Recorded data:
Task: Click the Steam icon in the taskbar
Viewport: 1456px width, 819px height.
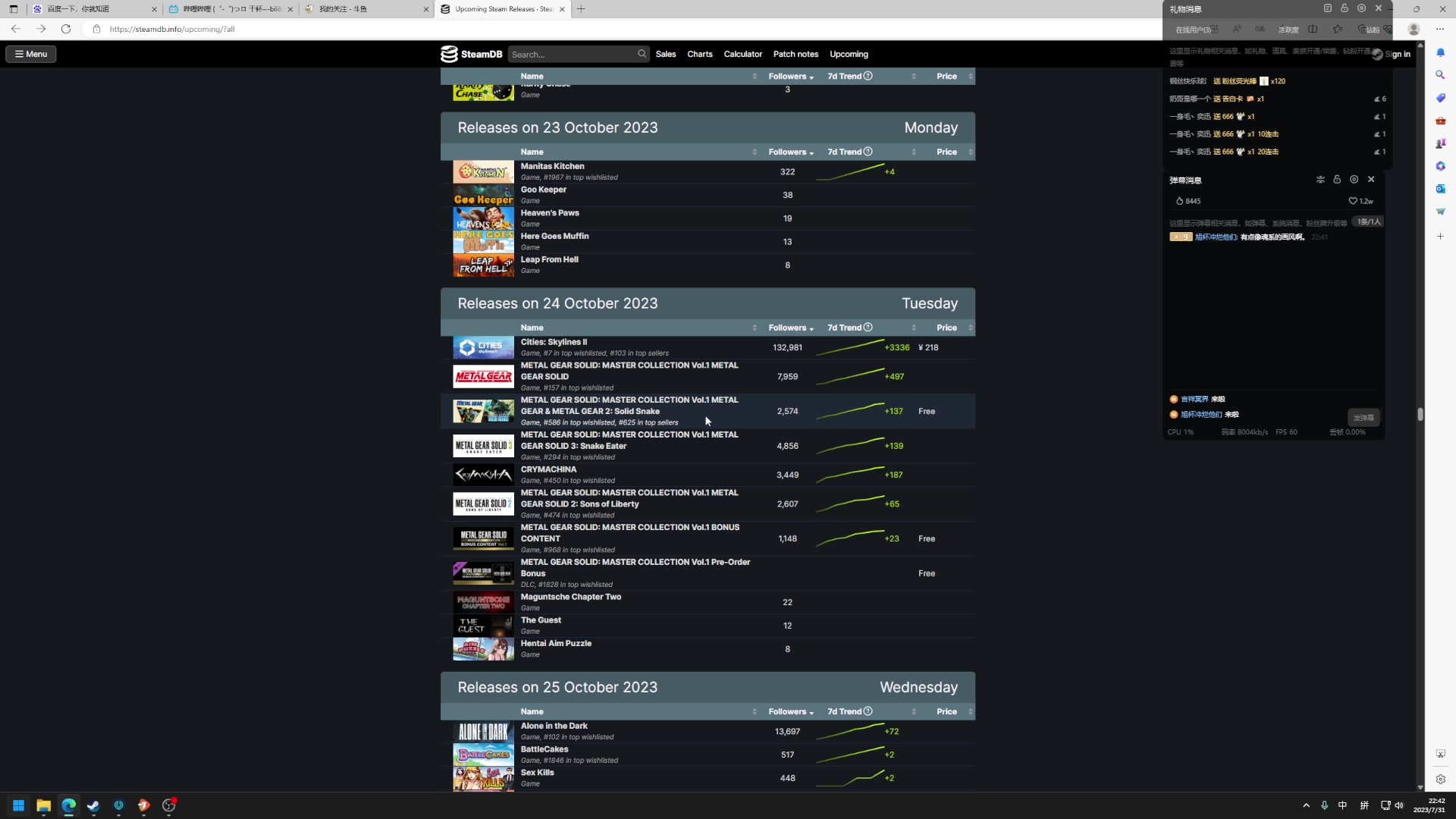Action: pos(93,805)
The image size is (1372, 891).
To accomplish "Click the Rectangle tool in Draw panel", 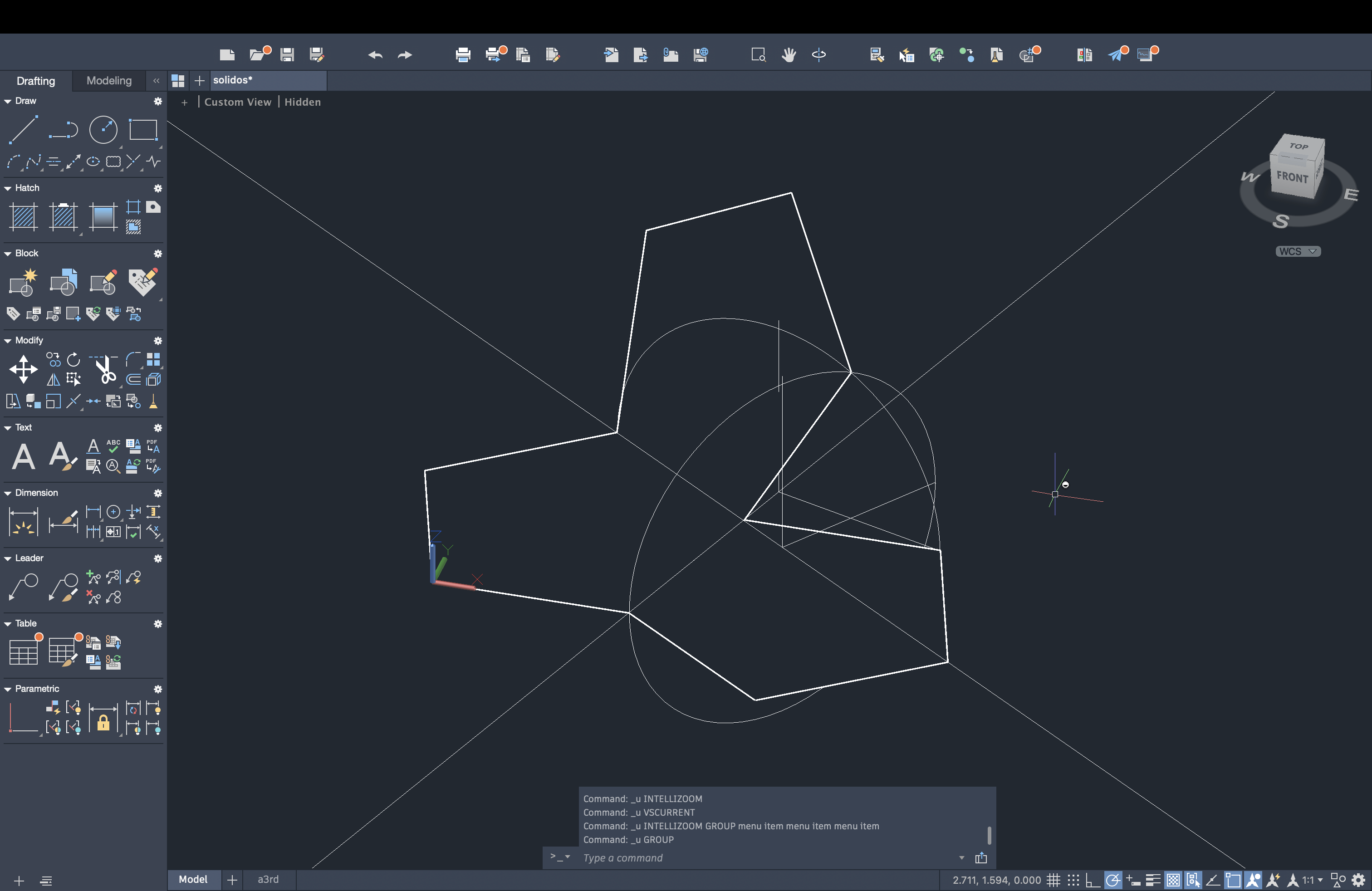I will pyautogui.click(x=143, y=129).
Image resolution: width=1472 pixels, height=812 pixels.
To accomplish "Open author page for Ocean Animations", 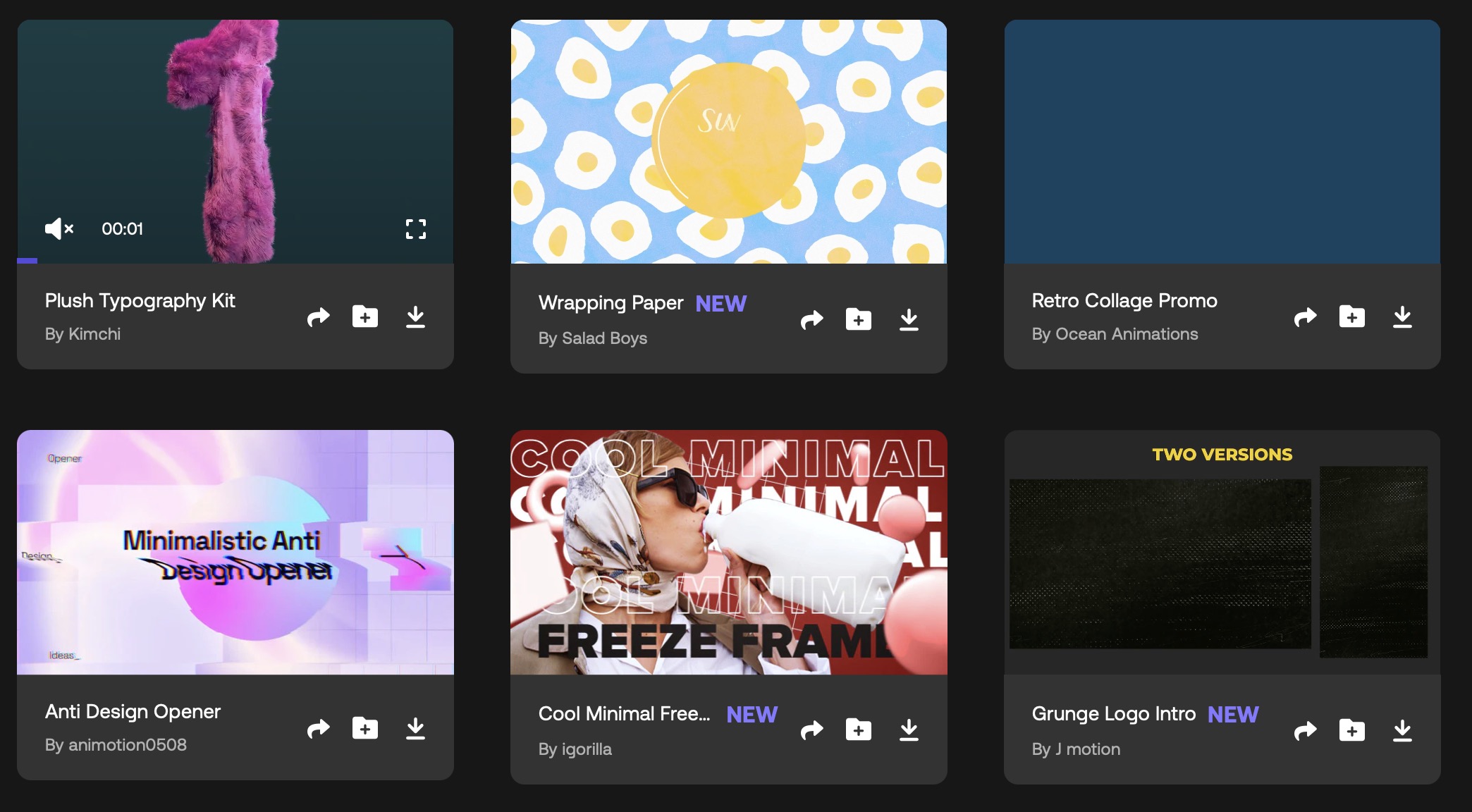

GOAL OF THE EXERCISE
Copy out exactly the lines between the line containing "Image resolution: width=1472" and the end of the entries, including both, and leave the pictures behind.

SOLVED EXERCISE
Image resolution: width=1472 pixels, height=812 pixels.
To accomplish "Open author page for Ocean Animations", 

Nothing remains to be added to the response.